L’autonomie des établissements car elle améliorerait la qualité du système au prétexte d’une plus grande proximité du terrain. L’interdisciplinarité car elle serait porteuse de davantage de sens pour les élèves et envisagée comme solution pour remotiver ceux qui arrivent au collège pour un quart d’entre eux en difficulté scolaire. Qu’en est-il ?
L’autonomie des établissements fait déjà partie de la réalité des collèges : chaque établissement bénéficie d’une marge d’environ 10% de sa dotation afin de mettre en place options et autres dispositifs jugés pertinents localement. Cette marge n’a, pour l’heure, permis qu’une chose : diversifier l’offre éducative d’un collège à l’autre de façon suffisante pour que la concurrence entre eux s’établisse.
L’assouplissement de la carte scolaire a permis une plus grande liberté de choix d’établissement pour les familles et la polarisation sociale des établissements s’est accrue.

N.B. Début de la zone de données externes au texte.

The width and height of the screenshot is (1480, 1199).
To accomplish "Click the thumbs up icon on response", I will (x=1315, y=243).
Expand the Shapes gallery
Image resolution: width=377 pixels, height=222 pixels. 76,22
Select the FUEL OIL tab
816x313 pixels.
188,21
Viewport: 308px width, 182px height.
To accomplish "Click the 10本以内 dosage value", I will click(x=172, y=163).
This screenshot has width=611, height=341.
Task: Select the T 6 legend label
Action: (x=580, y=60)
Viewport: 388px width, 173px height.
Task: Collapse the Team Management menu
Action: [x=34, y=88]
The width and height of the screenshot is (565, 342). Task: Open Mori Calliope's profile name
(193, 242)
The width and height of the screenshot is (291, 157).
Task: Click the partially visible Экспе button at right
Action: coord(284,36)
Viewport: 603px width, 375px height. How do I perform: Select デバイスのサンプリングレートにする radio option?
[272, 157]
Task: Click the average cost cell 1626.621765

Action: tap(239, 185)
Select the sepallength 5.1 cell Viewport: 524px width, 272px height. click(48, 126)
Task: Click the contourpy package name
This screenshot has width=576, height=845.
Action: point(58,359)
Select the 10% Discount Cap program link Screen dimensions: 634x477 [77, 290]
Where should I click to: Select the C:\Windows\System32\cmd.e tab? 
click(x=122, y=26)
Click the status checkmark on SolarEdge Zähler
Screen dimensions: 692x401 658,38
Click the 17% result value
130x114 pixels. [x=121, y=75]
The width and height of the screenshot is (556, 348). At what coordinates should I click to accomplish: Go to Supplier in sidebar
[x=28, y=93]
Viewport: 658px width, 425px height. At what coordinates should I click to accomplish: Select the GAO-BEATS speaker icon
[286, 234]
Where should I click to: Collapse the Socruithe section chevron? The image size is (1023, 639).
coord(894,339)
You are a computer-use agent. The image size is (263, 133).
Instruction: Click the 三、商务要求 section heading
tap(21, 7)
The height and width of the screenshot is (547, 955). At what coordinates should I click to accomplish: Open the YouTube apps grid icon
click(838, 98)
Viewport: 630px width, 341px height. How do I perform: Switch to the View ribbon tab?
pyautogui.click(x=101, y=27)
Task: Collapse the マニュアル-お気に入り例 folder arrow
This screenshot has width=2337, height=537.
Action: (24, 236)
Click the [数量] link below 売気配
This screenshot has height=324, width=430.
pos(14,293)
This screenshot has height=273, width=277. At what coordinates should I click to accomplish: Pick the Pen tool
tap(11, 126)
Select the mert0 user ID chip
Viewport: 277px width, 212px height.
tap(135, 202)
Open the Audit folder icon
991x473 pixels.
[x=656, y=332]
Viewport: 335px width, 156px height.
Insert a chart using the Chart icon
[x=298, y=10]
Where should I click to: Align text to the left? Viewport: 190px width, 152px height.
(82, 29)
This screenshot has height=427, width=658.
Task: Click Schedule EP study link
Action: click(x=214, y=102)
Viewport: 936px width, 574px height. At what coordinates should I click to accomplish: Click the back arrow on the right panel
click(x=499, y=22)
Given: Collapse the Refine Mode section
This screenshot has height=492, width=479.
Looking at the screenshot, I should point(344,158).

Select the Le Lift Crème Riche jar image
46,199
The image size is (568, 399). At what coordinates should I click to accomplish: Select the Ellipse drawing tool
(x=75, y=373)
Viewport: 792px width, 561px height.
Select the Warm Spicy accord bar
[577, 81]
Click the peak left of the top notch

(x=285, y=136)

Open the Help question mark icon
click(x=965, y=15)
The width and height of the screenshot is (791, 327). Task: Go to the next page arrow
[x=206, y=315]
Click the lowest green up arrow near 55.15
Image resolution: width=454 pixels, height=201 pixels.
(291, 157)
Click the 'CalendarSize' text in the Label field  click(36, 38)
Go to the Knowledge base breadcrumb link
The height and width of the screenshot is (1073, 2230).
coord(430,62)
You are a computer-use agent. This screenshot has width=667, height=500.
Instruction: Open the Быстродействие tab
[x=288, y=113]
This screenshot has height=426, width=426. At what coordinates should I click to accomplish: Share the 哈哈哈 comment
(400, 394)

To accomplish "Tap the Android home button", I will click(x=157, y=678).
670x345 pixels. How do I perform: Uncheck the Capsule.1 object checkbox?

Les conséquences de cette situation, néfastes pour tous et singulièrement pour les élèves issus des catégories sociales les plus défavorisées, ne sont plus à démontrer.
Le Ministère envisage pourtant de doubler la marge d’autonomie laissée à chaque établissement pour la faire passer de 10 à 20%, charge à chaque conseil pédagogique d’en faire le meilleur usage.
Et les conseils pédagogiques auront fort à faire. Sous la présidence du chef d’établissement qui désignera ses interlocuteurs, il faudra décider des heures de cours qui seront transformées en heures « d’accompagnement personnalisé » (AP) ou en « enseignements pratiques interdisciplinaires » (EPI). Car EPI et AP ne viennent pas en sus des heures de cours, mais à leur place !
Il faudra décider des disciplines qui porteront ces dispositifs, à quelle hauteur, sur quel niveau. Autant de choix qui seront différents d’un établissement à l’autre. Il faudra décider de l’organisation de ces dispositifs, des modalités de regroupement des élèves notamment. Qui peut garantir que ne se recréera pas là l’entre-soi tant décrié par le Ministère, lequel met à mal des disciplines et des sections taxées d’élitisme ?
Quant à l’interdisciplinarité, si les professeurs prennent plaisir à travailler ensemble et trouvent un intérêt intellectuel certain à l’interdisciplinarité, là encore, l’idéologie s’est imposée. En effet, la sempiternelle critique de la structuration disciplinaire du second degré réapparaît : elle serait source des difficultés scolaires des élèves, source d’ennui. Aucune étude scientifique n’étaye ce discours mais qu’importe !
Or, la recherche est pour le moins prudente sur l’interdisciplinarité. Elizabeth Bautier l’indique : «Ce que nous avons observé, depuis quelques années, c’est que les meilleurs élèves tirent un avantage supplémentaire de ce genre de dispositif. Les entrées par thème favorisent les élèves qui savent construire un texte ou une réflexion en cherchant dans différents domaines. Ils naviguent entre les savoirs. C’est une tâche sophistiquée qui laisse les plus faibles sur le bord de la route. Avec la généralisation de telles méthodes les écarts vont se creuser.»